Muted producer prices make the next Czech rate cut easier

Czech producer price dynamics are muted across sectors, suggesting no inflationary pressures are coming from the supply side. And, when looking at the economy as a whole, the case for more rate cuts is perhaps becoming more straightforward

Subdued producer prices but stubbornly elevated services numbers

Agricultural producer prices dropped by 7.5% from a year earlier in June, falling 14 months in a row. Prices in industry increased by 1.0% YoY, the same as in May and marginally below market expectations. Prices for construction work added 2.2% from a year earlier, driven by revived activity in the residential market. A quickening in the growth pace was seen in prices for business services, recording a 3.5% annual increase in June, with price dynamics in the service sector still drawing the attention of Czech central bank policymakers

Persistent growth in business services prices

CZSO, Macrobond
CZSO, Macrobond

The dynamic in business services shows approximately a one-year lag compared to prices in industry and agriculture. However, the annual growth in services prices remains well above the historical average of 1.4% recorded between 2016 and 2019, when the economy expanded by 3.5% on average. Industry price dynamics got pretty close to historical standards, with prices in agriculture remaining in a protracted decline. To sum up, there is some extra stickiness in business service prices, which is not attributed to a simple time lag needed for the cost pressures to trickle down to end prices.

The tight labour market, even amid tepid economic growth, is the likely source of the price stubborness in the service sector, which would become a potential source of inflationary pressures should the rebound turn more robust.

Looking at the monthly comparisons, agricultural producer prices added 1.9% in June, mainly due to a seasonal increase in vegetable prices.
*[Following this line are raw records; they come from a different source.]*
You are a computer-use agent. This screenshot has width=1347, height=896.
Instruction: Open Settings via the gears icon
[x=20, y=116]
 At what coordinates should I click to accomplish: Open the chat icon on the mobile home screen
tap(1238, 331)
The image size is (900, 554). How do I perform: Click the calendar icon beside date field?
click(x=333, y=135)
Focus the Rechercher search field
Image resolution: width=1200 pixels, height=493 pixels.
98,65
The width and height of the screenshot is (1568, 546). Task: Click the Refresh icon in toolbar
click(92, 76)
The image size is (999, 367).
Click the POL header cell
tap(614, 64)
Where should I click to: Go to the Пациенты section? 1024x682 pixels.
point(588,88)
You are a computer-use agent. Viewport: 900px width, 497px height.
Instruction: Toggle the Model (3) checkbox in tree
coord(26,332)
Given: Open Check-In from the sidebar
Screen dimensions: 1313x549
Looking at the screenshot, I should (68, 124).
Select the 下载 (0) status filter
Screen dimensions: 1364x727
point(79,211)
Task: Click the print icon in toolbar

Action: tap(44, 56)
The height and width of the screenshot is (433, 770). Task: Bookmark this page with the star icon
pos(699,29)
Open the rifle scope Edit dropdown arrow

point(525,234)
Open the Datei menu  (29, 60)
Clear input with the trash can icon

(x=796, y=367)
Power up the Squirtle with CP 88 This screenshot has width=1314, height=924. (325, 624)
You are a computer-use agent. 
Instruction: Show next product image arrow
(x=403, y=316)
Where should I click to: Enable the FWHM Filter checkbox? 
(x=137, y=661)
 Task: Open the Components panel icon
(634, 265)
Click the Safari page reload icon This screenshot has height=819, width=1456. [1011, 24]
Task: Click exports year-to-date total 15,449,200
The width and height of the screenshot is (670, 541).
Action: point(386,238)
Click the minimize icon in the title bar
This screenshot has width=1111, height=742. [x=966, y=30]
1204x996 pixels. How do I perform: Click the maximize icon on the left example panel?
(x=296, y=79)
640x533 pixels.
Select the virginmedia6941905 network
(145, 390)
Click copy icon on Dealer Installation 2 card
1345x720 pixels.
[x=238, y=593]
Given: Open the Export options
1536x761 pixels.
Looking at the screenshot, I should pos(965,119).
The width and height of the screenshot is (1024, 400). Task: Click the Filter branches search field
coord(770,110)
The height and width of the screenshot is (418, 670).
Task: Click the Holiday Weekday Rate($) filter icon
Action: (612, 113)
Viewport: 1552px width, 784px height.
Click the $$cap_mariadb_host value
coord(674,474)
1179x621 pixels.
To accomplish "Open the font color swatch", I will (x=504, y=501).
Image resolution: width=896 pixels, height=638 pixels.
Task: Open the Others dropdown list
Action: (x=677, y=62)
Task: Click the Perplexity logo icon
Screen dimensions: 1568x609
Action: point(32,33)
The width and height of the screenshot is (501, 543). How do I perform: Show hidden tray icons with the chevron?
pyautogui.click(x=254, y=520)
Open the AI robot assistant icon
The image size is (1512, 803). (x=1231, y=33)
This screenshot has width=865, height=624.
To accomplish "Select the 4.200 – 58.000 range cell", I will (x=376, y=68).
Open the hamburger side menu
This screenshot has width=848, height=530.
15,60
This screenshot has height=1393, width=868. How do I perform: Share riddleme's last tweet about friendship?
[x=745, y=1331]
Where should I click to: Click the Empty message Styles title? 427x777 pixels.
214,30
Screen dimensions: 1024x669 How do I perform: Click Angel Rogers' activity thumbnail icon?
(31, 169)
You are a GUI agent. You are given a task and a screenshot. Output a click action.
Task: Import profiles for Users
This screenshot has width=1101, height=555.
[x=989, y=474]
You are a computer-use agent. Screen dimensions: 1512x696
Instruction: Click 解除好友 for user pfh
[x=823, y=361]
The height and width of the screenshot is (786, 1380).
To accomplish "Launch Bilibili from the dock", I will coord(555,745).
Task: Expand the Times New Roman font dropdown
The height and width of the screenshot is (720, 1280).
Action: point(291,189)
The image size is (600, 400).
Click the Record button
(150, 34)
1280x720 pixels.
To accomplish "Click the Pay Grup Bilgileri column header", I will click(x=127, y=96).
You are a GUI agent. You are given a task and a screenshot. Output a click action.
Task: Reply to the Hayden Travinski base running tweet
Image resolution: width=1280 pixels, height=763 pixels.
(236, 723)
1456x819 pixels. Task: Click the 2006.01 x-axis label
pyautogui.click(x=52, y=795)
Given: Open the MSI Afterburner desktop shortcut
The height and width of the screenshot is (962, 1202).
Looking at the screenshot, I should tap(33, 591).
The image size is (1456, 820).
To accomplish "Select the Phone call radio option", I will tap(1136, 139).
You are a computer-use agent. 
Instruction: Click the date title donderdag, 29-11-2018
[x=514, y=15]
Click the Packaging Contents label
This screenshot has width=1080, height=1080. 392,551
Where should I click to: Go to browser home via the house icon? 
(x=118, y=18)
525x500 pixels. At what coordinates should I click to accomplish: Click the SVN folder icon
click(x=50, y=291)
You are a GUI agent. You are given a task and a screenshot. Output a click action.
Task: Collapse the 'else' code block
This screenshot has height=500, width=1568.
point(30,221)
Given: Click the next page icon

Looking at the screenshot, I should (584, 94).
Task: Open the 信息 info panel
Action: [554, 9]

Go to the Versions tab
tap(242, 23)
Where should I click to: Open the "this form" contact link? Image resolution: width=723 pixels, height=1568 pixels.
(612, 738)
Food prices tend to be rather volatile due to the vagaries of seasonal effects. Industrial producer prices were 0.3% lower on a monthly basis, reflecting falling prices in the coke and refined petroleum products sectors.

Placid pricing confirms the supply side is limping behind demand

The industrial production data and surveys suggest that Czech industry isn’t exactly flourishing. Today, we have another piece of the jigsaw, with lower prices perhaps  reflecting overall industrial weakness. Reported malaise in foreign demand and low levels of new orders aren't exactly contributing to the positive outlook of the industrial performance in the near term.

In contrast, household spending is still riding the wave of elevated nominal and real wage growth after years of austerity imposed by crumbling purchasing power amid high inflation. The second quarter’s real GDP figure will likely show a positive development in Czech economic activity, driven by household demand and still the positive contibution of next exports. 

The German engine of Czech exports is not helping

Macrobond
Macrobond

The question is, for how long can the consumer spending bonanza keep going if the economy's industrial base is not doing well? In a fully-fledged economic recovery, we would like to see the supply side take off toward expansion in employment and investment some two quarters after the demand side has played its part. However, this is not the case, as the disappointing Czech industrial production data shows which looks to be embarking on a downward trend. This has been happening for quite some time in Germany, which has traditionally been one of the essential engines for Czech export performance; the export leg is so crucial for the Czech Republic's overall economic performance. However, new orders and the general mood in industry signal that a fundamental improvement is not yet in sight.

More rate cuts to come amid fragile outlook

The latest subdued producer price numbers make a further reduction in monetary policy restrictiveness more straightforward. We're counting on a 25bp cut in the early August meeting and further 25bp cuts that will bring the policy rate down to 4% by the end of the year. We'll likely then pause due to risks related to traditionally more substantial price changes in January.

Real GDP is set to pick up only gradually

CZSO, ING, Macrobond
CZSO, ING, Macrobond

We see the policy rate be reduced further from March next year to a terminal of 3.25%. However, the continued economic recovery is vital to this scenario. The weak investment and lingering industry amid hesitant foreign demand highlight the fragility of the outlook. We see a relatively conservative growth outlook of 1% this year and a gradual expansion in the next, factoring in the uncertain ground for investment and industrial performance. Meanwhile, the CNB sees a solid rebound in economic activity for this year of 1.4% and an acceleration to 2.7% in the next, holding the view that household demand will be the main driver of the rebound.